Reproducible Polyglot Data Science
Welcome!
A modern, unified, and language-agnostic workflow for data science using Nix.
This book is a complete reimagining of my previous work, “Building Reproducible Analytical Pipelines with R.” If you’re looking for that book, you can find it here. But if you’re ready for the next step, you’re in the right place.

Data scientists, statisticians, analysts, researchers, and many other professionals write a lot of code.
Not only do they write a lot of code, but they must also read and review a lot of code as well. They either work in teams and need to review each other’s code, or need to be able to reproduce results from past projects, be it for peer review or auditing purposes. And yet, they never, or very rarely, get taught the tools and techniques that would make the process of writing, collaborating, reviewing and reproducing projects possible.
Which is truly unfortunate because software engineers face the same challenges and solved them decades ago.

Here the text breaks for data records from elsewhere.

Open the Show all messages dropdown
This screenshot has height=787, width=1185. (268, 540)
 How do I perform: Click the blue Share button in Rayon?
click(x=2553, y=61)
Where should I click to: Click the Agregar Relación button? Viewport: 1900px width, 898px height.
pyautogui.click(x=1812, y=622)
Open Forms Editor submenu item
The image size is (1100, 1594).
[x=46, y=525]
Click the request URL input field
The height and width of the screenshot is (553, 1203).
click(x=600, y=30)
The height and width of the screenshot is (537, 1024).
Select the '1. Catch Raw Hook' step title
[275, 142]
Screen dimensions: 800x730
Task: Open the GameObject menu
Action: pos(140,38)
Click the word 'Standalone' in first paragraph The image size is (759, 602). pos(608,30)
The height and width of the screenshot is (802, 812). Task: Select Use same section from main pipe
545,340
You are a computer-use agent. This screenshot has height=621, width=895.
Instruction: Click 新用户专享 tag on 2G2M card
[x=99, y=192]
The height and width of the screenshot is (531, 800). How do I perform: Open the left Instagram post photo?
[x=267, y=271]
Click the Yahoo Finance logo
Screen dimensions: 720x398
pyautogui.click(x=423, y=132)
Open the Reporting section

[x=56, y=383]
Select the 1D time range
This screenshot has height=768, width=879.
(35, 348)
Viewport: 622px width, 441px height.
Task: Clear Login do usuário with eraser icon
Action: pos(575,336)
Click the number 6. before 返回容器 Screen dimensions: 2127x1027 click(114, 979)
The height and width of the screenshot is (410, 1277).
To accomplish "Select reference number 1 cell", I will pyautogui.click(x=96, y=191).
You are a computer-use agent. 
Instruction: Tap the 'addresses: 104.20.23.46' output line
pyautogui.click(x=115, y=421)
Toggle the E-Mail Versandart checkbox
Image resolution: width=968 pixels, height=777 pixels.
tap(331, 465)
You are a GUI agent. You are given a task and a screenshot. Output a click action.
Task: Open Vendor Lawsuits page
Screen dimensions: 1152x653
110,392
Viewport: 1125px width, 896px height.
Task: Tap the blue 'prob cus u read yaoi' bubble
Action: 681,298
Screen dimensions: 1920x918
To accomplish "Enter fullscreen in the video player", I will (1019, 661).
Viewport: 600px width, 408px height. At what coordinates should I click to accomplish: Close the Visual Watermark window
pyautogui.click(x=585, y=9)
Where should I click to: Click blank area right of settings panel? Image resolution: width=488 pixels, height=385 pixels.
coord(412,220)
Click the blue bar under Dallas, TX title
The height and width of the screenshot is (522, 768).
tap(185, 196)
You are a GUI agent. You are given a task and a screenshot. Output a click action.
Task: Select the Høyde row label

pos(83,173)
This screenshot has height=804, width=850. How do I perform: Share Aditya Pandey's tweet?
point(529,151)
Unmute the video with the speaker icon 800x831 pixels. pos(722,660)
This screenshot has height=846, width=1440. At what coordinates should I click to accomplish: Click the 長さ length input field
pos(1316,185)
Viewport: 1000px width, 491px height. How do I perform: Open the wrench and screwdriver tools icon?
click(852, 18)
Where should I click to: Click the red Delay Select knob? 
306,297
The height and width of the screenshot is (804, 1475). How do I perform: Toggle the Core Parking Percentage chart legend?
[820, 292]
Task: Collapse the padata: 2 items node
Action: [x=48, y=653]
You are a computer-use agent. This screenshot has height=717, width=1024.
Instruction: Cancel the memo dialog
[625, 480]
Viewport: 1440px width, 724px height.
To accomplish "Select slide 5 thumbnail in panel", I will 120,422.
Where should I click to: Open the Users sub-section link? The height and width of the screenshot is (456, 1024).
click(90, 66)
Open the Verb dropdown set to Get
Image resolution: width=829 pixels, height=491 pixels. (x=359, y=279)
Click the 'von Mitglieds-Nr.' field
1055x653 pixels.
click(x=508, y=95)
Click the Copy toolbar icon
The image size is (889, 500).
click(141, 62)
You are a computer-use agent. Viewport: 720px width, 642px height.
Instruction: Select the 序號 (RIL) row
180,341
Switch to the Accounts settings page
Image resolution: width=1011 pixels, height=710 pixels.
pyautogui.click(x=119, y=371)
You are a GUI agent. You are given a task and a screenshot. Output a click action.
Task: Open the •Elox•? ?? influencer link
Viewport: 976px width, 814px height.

The aim of this book is to teach you how to use some of the best practices from software engineering and DevOps to make your projects robust, reliable and reproducible. It doesn’t matter if you work alone, in a small or in a big team. It doesn’t matter if your work gets (peer-)reviewed or audited: the techniques presented in this book will make your projects more reliable and save you a lot of frustration!
As someone whose primary job is analysing data, you might think that you are not a developer. It seems as if developers are these genius types that write extremely high-quality code and create these super useful packages. The truth is that you are a developer as well. It’s just that your focus is on writing code for your purposes to get your analyses going instead of writing code for others. Or at least, that’s what you think. Because in others, your team-mates are included. Reviewers and auditors are included. Any people that will read your code are included, and there will be people that will read your code. At the very least future you will read your code. By learning how to set up projects and write code in a way that future you will understand and not want to murder you, you will actually work towards improving the quality of your work, naturally.
The book can be read for free on https://b-rodrigues.github.io/reproducible-data-science/ and you’ll be able buy a DRM-free Epub or PDF on Leanpub1 once there’s more content.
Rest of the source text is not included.